Quando vemos chineses num restaurante chinês isso é bom. Mas quando vemos indianos num restaurante indiano é porque, muito provavelmente, estamos no melhor restaurante indiano de Lisboa.
Foi isso que aconteceu no Masala Kraft, com o plus de um dos comensais estar a comer com a mão, outro sinal de autenticidade. Comer com as mãos é algo que vejo na Rua do Benformoso, nas mesas bengalis do Martim Moniz, mas em Alvalade foi uma estreia.
De resto, tudo o que aqui provei lembrava-me outra casa, elogiada há uns meses nesta rubrica. O Lotus, em Odivelas, foi o primeiro indiano a quem dei 5 estrelas, em dez anos, e a comida deste Masala era em tudo idêntica.
Comuniquei essa sensação à empregada, que logo confirmou a paternidade. “Somos donos do Lotus”.
Lembrando o que se disse na crítica do restaurante odivelense, a família dos proprietários é originária da província de Gujarat, mas as gerações dos avós e dos pais já cresceram em Moçambique, de onde migraram.
Interessa também dizer que o chef é nepalês e, aparentemente, um craque: “Um dia, antes de abrir, ele cozinhou em casa do meu primo, e eu nunca tinha comido nada tão bom. Disse-lhe logo: temos de o levar para o restaurante”, contou-me um dos donos.
O seu talento vê-se logo na pakora, um misto de bolinhos fritos de legumes (couve flor, cebola roxa, curgete), paneer (queijo) e frango, com polme de farinha de grão. Depois, o nan de alho vem inflado, sem ser borrachoso, e leva alho picado verdadeiro.
Quanto às chamuças são do mesmo fornecedor do Lotus, dessas grandes, com a massa estaladiça como vidro e recheio de frango bem adubado de cebola e picante médio.

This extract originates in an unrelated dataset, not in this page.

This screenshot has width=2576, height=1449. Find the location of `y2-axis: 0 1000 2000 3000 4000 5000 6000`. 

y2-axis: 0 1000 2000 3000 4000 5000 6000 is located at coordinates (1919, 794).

Outra coisa importante no Masala é que não há lugar a descontos na capsaicina para ocidental-copinho-de-leite. Pediu-se tudo picante e tudo picante veio: duas garfadas no frango jalfrezi e começaram a aparecer umas gotículas abaixo das pálpebras, boas para empurrar com uma cerveja Cobra, e o espírito logo se arrebitou.
O jalfrezi é uma guisado com pimento, cebola e gengibre, tudo fresco, sem pastas de frasco. O mesmo acontece com outros pratos do menu, menos comuns nas cartas dos restaurantes indianos de Lisboa.

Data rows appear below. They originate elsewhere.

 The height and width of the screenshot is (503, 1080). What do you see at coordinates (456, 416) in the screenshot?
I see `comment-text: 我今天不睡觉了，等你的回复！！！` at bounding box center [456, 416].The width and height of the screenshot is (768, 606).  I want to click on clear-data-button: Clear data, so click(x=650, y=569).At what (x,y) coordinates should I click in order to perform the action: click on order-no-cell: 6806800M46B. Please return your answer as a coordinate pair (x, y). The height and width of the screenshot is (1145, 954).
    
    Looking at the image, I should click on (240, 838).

Aqui há raita, uma espécie de tzatziki indiano, especiado com pó de cominhos, bom para acalmar o picante. Mas também se come mandioca cozida, salteada com alho e especiarias. E chana masala, um caril de grão com quiabos fritos.
Por falar em masala, a palavra que dá nome ao restaurante, ela já nos diz que o restaurante não usa o caril indiscriminadamente. Masala é uma das dezenas de misturas de especiarias a que os ingleses, numa simplificação culinária, chamaram curry (caril), como se fosse tudo a mesma molhanga picante com açafrão.
Por fim, as sobremesas são boas – incluindo o cheesecake de pistáchio –, mas eu nunca deixaria de lado a bebinca, que é um portento goês de arquitectura, alta pastelaria do Indostão, feita camada a camada, perfumada como um bazar do Cairo, fofa e suave como um colchão emma.
No final da refeição no Masala, aconteceu uma coisa cada vez mais rara nos restaurantes lisboetas. Saímos felizes e leves e demos uma nota de 20€ cada um. Não comemos mais ou menos, comemos muito bem. Por 20€.
O único problema do restaurante é mesmo o espaço. O sítio é frio, desconfortável, muita pedra, poucos recantos e uma luz sem aconchego. Era tirar a iluminação do tecto e pôr uns candeeiros e uns abat-jours, dar uma volta na disposição das mesas – e este Masala seria perfeito.
Serviço impecável, mesmo que uma das empregadas só falasse inglês, que era um bom inglês.